Let’s take a step back and review our development process. We do test driven development and use continuous integration. Let’s start with a quick TDD recap.

Our mantra is Red, Green, Refactor…

  1. Write a failing test.
  2. Run it.
  3. Make sure it fails for the reason we expected.
  4. Write code to make it pass.
  5. Run the test.
  6. Refactor our code (to make it right vs. just making it work).
  7. Run the test.
  8. Go to Step 1

That happens until a feature is complete and ready to be delivered to a QA environment. At that time the code changes are pushed to some central location and a continuous integration server is notified of that change (either via polling or post-receive hook). Continuous integration then will run a barrage of tests, some static analysis, code complexity, coverage stats and generate a bunch of neat charts and graphs and give you all kinds of interesting information about your code.

Then, assuming that our tests all pass and that our code complexity and quality are within the allowed thresholds a deployment job is triggered and our code is delivered to the target QA environment. That’s great! Code is changed, tested, measured and delivered. Process complete, success, everybody is happy and everybody wins!
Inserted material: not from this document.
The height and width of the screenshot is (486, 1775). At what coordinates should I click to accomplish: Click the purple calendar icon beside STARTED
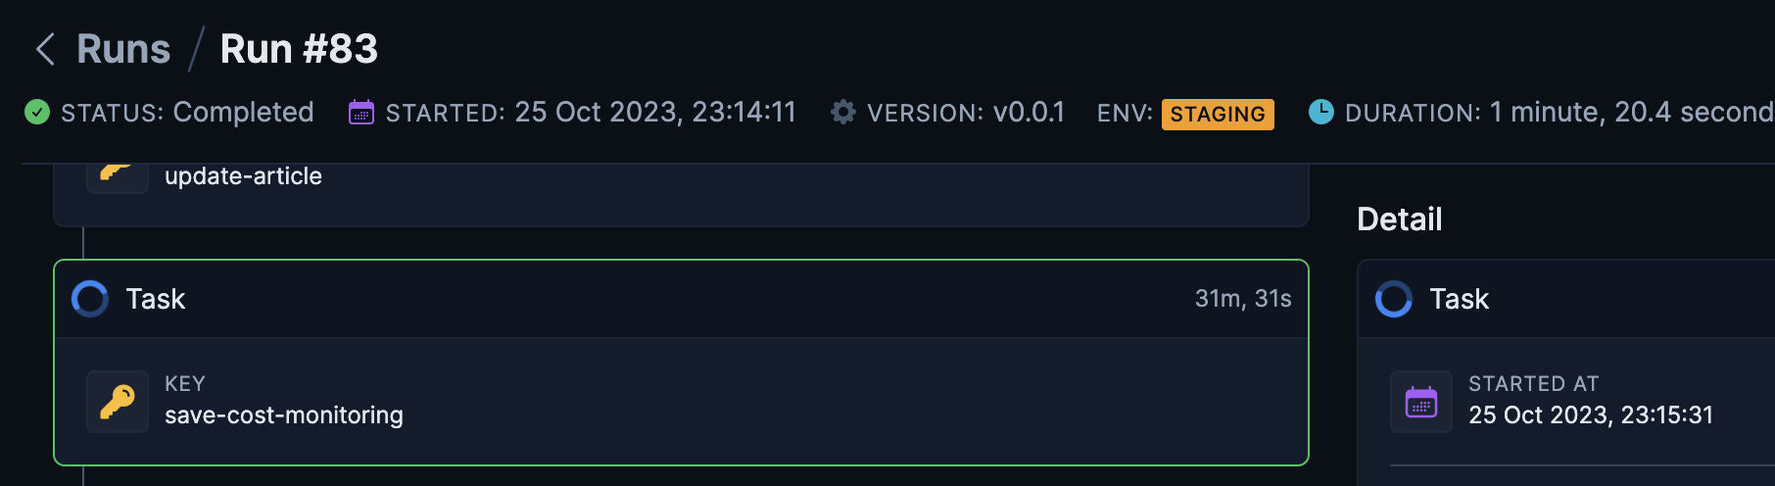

Then what happens? Say you’ve gone through this process, your application is live and stable and being used every day. The users are satisfied and you have moved on to developing a different component. Your original repository is not changing, your CI environment is not running any tests or giving you any feedback about the status of your production code. It is still living breathing production code, but it is not being tested anymore. But why would it need to be tested when it isn’t changing? I’ll tell you why, just because your code is not changing does not mean the rest of the world stopped changing also. What about:

  • Newer versions of dependencies
    • there could be bug fixes, deprecations or changes to the api
  • Server Updates
    • New OS versions, OS package updates
  • Newer versions of your language
    • Java, Python, Ruby, whatever
  • Newer versions of Browsers
    • that may or may not be compatible with your version of Selenium or your client side code

Running tests when code changes is not frequently enough, especially when code is not changing. I know that from now on our builds will not only be triggered by code changes but also run on a periodic schedule, probably daily. So that as soon as something changes (code or not) that will cause a build to break I will know about it. A build that has been broken for months but never run is just not fun to fix.